Wenn Adler vom Militär zur Drohnenjagd abgerichtet und in Laboren synthetische Steaks und würfelförmige Melonen gezüchtet werden, wenn Pilze radioaktiv strahlen, künstlicher Schnee in Gebirgslandschaften kanoniert wird und mikroplastikgesättigte Meerestiere durch die Ozeane treiben, dann ist es unmöglich geworden, zwischen Natürlichem und Künstlichem noch länger zu unterscheiden. Wir leben in einer hybriden Welt, in der Organisches und Synthetisches zusammengewachsen und der globale Einfluss des Menschen auf die Biosphäre allgegenwärtig und geologisch nachweisbar ist. Weil im Zeitalter des Anthropozäns die herkömmlichen Naturführer versagen, hat Nicolas Novas zusammen mit dem Kollektiv DISNOVATION dieses Bestiarium entworfen, das unsere postnatürliche Gegenwart in 60 Einzelporträts von Antennenbäumen bis Wolkenimpfung vor Augen führt. Dieses neuartige Bestiarium teilt mit den mittelalterlichen Bestiarien die enzyklopädische Lust, die reiche Bebilderung - und nicht zuletzt das moralische Anliegen: Denn die hybriden Kreaturen, die die Verschmelzung von Bio- und Technosphäre hervorbringt, sind keine Einhörner, sondern reale Monster, erschaffen nicht vom menschlichen Geist, sondern durch menschliche Taten.

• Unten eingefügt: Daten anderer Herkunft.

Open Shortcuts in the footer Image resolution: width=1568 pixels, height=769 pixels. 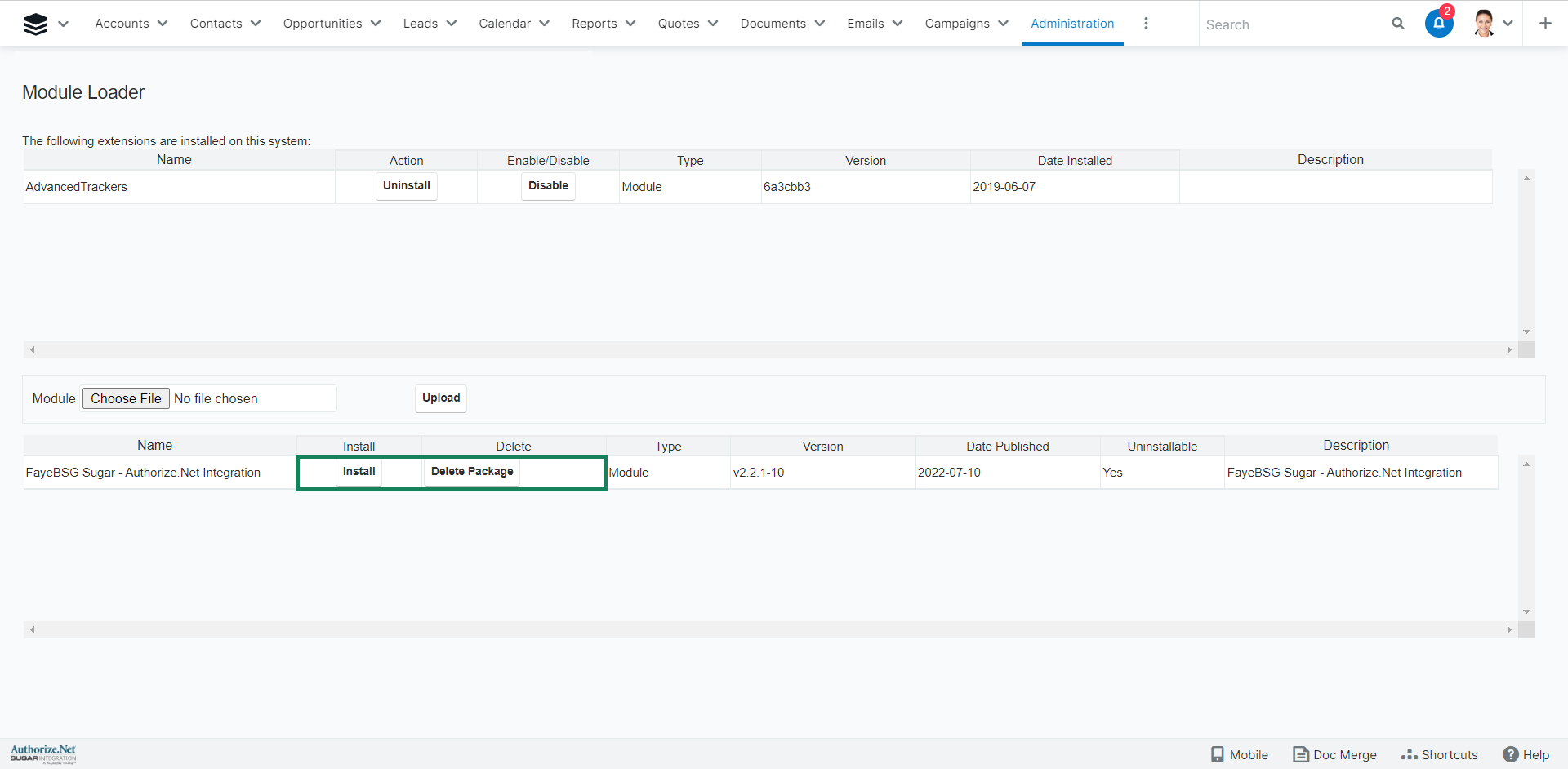1439,754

Perlentaucher-Notiz zur Dlf Kultur-Rezension
"Wildnis" ist ein Anachronismus - so der Grundgedanke hinter dem Begriff des Anthropozäns, und so auch die Message, die Rezensent Volkart Wildermuth aus der Lektüre des vorliegenden Buches mitnimmt. Abgesehen von dem großen Unbehagen, das die Bilder und deren Beschreibungen bzw. Einordnungen beim Leser auslösen. Und damit haben der Sozialanthropologe Nicolas Nova das Künstlerkollektiv Disonnovation.ord eigentlich schon erreicht, was sie mit ihrem "Bestiarium des Anthropozäns" erreichen wollten: Unruhe stiften, oder wie sie es ausdrücken: "Dinge bemerkenswert machen" - und mit "Dingen" meinen sie kulturell (um-) geformte Natur: Fordit, Chicken Wings, Einsiedlerkrebse, die in Glühbirnenfassungen leben. Leider belassen die Herausgeber und Herausgeberinnen es nicht bei dem wirksamen Prinzip des Bestiariums, sondern hängen ihrer Sammlung konkreter Beispiele noch einie ausschweifende, abstrakt theoretische Betrachtungen im höchsten Akademikerinnendeutsch an. Den ersten Teil des Buches will Wildermuth trotzdem unbedingt empfehlen, und selbst aus dem unglücklichen Anhang lässt sich doch noch mindestens ein wichtiger und sehr verständlicher Appell ziehen, den man so zusammenfassen könnte: Die Geister, die wir riefen, werden nicht wieder verschwinden. Was wir Menschen verzapft haben, darüber müssen wir nun und dauerhaft Verantwortung übernehmen. Ein Zustand "natürlicher" Natur lässt sich nicht wieder herstellen.